Take syphilis, for example. Once nearly eliminated in the US, cases of syphilis are now rising yearly. Cases of congenital syphilis — where a mother gives the disabling disease to her unborn baby — have more than doubled since 2013.
Syphilis is easily diagnosed with a simple blood test and responds well to penicillin when caught early. Left untreated, it can cause serious and life-threatening damage to the nervous system, heart, brain or other organs.
“Syphilis is the perfect STD for people who thrive on denial,” said family medicine physician and STD specialist Dr. Ina Park, “because it starts with a sore that doesn’t hurt.”
The bump can be very small, subtle and easily discounted, said Park, who is the medical director of the California STD/HIV-Prevention Training Center.
“If you see it and you do nothing about it, it just goes away. And then you get the rash. And then if you ignore the rash, it also goes away,” Park said. “They just disappear and then you can just talk yourself out of the fact that you have this potentially deadly disease.”

Why crowdsource?

Why would people crowdsource a STD diagnosis? Lack of money to pay for medical services is one reason, experts say. Even when that’s not an issue, it can be difficult to get a timely appointment with a doctor while the lesions are present.
“There is a lack of easy access in the US to same-day testing and treatment. I think there are some people who say, ‘I just want an opinion now and this is a way to get it,’ ” Park said.
“We’ve also closed down a lot of places over the last 10 years where it was easier to get tested for STDs — Planned Parenthood for example,” Sanders said.
Sanders points out that asking our personal “crowd” of friends and family for health advice is completely normal behavior. “We’ve always asked mom, our friends and spouses if we should be concerned about this or that symptom,” she said.
Then there’s the very human desire to wish away the reality of a sexually communicated disease.
“There’s so much stigma and shame attached to STDs I’m sure they would do anything to avoid having to address that if it’s not true,” Sanders said. “So I understand it, even though I might disagree with it.”
However, Park added “for those who already have a medical diagnosis and are still seeking a second opinion through crowdsourcing, I do think it’s potentially dangerous because you have no idea who’s giving you this advice and their expertise.”

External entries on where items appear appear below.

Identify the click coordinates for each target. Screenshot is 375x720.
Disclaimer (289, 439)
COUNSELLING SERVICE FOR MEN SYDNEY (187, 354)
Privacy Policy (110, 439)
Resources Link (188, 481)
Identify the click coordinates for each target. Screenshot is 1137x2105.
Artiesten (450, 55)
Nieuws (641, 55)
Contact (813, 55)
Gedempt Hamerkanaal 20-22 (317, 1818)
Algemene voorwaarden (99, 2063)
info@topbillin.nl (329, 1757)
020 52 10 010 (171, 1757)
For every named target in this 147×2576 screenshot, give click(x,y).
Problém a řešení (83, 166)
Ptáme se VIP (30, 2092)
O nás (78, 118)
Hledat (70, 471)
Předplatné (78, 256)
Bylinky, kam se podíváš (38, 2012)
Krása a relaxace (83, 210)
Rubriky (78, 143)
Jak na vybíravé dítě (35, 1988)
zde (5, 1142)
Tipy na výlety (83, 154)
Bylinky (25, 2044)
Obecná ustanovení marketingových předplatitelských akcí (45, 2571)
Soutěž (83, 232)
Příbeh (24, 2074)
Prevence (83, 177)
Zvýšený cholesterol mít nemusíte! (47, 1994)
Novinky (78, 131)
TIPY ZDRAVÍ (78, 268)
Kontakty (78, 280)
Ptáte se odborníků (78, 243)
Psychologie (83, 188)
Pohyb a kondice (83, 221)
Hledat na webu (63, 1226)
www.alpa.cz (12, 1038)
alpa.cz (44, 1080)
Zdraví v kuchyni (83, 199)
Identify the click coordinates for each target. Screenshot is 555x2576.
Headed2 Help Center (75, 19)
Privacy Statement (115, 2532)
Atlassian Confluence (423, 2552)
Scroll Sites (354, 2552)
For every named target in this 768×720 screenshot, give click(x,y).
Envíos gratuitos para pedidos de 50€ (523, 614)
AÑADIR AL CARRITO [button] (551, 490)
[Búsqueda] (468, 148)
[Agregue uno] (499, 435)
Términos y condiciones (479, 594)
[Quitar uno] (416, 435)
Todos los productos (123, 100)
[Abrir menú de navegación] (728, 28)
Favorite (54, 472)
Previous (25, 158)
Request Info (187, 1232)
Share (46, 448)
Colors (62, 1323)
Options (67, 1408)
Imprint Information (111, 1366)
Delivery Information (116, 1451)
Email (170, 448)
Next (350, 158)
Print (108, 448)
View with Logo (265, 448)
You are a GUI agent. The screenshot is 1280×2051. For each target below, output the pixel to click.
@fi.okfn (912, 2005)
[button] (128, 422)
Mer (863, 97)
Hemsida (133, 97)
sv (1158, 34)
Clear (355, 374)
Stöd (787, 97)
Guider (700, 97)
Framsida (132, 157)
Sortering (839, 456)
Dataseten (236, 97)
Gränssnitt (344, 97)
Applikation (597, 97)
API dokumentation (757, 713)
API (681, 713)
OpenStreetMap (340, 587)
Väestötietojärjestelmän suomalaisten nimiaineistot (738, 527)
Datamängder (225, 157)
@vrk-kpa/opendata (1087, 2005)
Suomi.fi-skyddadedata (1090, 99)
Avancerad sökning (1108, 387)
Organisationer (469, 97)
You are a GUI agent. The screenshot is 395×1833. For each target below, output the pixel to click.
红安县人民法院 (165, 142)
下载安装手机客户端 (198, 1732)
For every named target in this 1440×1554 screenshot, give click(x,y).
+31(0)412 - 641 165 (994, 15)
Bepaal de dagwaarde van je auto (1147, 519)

A role for ‘citizen doctors?’

Some experts believe crowdsourcing healthcare could be turned into a positive by training and educating what Topol calls the “citizen doctors out there willing to help each other.”
“The automatic reaction of a lot of doctors would be: ‘This crowdsourcing is nonsense and it should stop.’ And that’s where I disagree,” Topol said.
“If this is helping some people who can’t afford medical care or can’t get to a diagnosis in a timely way, I don’t know that we should definitely rule it out as a pathway for health care,” Topol added. “But we also want to assure its accuracy, and point out to people that the diagnosis you get from Dr. Reddit may not be right.”
Ayers agrees: “People are already seeking help in these social media communities, so why not take the education to them? It happen in a place that you can potentially easily intervene and guide them to good health.”